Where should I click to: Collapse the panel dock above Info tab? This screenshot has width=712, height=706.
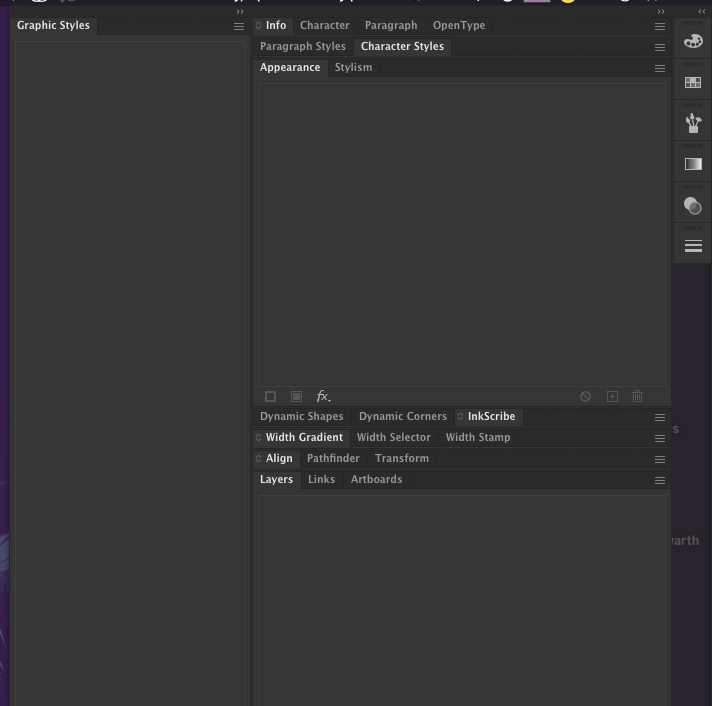pos(660,12)
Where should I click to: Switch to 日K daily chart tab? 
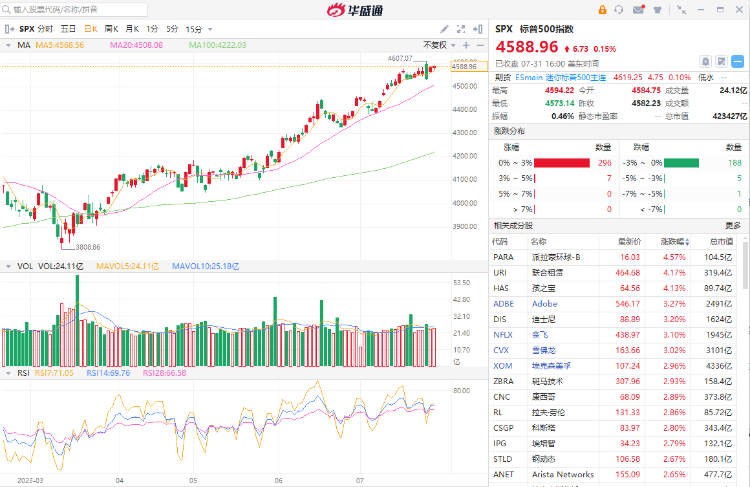click(x=90, y=29)
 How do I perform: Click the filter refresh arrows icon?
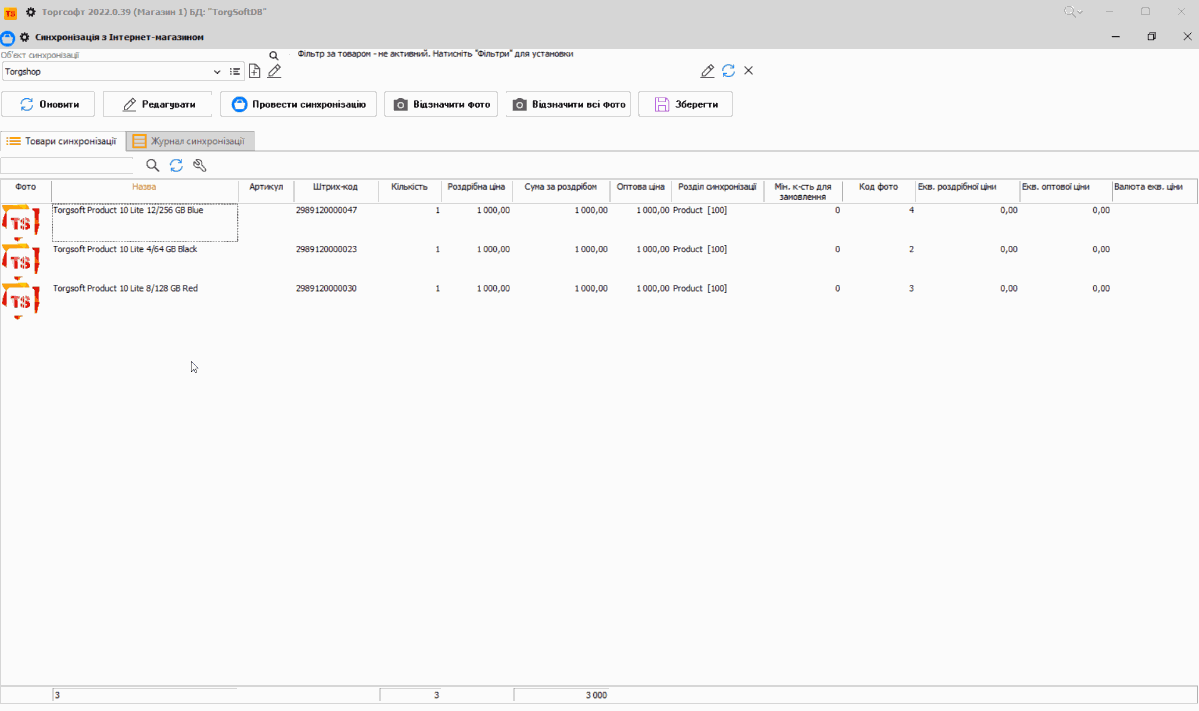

■ **What is required**:
Retype each entry precisely. Skip images entirely.

■ **Answer to this task**:
Where should I click to: Collapse the panel dock above Info tab? This screenshot has width=712, height=706.
pos(660,12)
Where should I click to: Switch to 日K daily chart tab? 
click(x=90, y=29)
 How do I perform: Click the filter refresh arrows icon?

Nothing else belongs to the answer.